GSoC 2010 Report Aaron Meurer: Risch Integration

Sean Vig edited this page Apr 25, 2013 · 1 revision
Clone this wiki locally

GSoC 2010 Risch Integration Report

About Me

My name is Aaron Meurer. I am an undergraduate student at New Mexico Tech double majoring in Mathematics and Computer Science. This is my second year participating in Google Summer of Code. Last year (2009), I also worked with SymPy on improving the ODEs module (see the report for that project here.

Introduction

My project was to implement the full Risch Algorithm for Symbolic Integration in SymPy. In particular, I worked on implementing the transcendental part of the algorithm. My work consisted mostly of implementing the algorithms from Symbolic Integration I: Transcendental Functions by Manuel Bronstein.

Note that this is just an overview of my work this summer. For more details, see the posts to my blog, which also include more information on the theory behind the Risch Algorithm.

You can see a copy of my full application for the project on the SymPy MediaWiki here.

GSoC Review

Beginning

If you are interested in how I originally became involved with SymPy and Google Summer of Code, you should read my report for last year's project.
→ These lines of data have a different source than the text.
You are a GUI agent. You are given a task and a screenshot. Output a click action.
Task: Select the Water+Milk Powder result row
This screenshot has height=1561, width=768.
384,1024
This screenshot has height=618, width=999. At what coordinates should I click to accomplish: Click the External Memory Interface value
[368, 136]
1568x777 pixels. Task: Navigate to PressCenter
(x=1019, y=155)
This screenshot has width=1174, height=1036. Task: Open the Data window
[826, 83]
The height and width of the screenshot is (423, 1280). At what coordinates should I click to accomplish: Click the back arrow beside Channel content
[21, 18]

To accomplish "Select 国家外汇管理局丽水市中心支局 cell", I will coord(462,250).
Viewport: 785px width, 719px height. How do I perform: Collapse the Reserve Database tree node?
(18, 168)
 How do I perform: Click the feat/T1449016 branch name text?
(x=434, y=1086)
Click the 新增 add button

This year, I was already an active developer of SymPy and already knew the procedures for Google Summer of Code, which helped me to focus on my project itself.

The GSoC Period

Preliminary Work

The Risch Symbolic Integration Algorithm is essentially a bunch of polynomial manipulation algorithms. Therefore, all of these algorithms that I implemented are based on top of SymPy's Polys module. Prior to working on this project, I had only played with the Polys module a little, because I did not use it in my previous project, and because the module was new (it was merged into the SymPy trunk in March of this same year). Therefore, the first thing that I decided to do for my project was to familiarize myself with the Polys module in SymPy. The Polys module at that point had almost no doctests in the method/function docstrings, So the way that I chose to do this was to write doctests for all the major functions/methods in the Polys module. This took me about two weeks to fully complete, after which I wrote almost 1000 doctests for the module. Doing this forced me to understand what each function or method did, and in a way that required enough understanding to write a good doctest for it. In going through the functions and methods in the module, I also stumbled upon several bugs and efficiency problems, and I also added fixes for these in my development branch.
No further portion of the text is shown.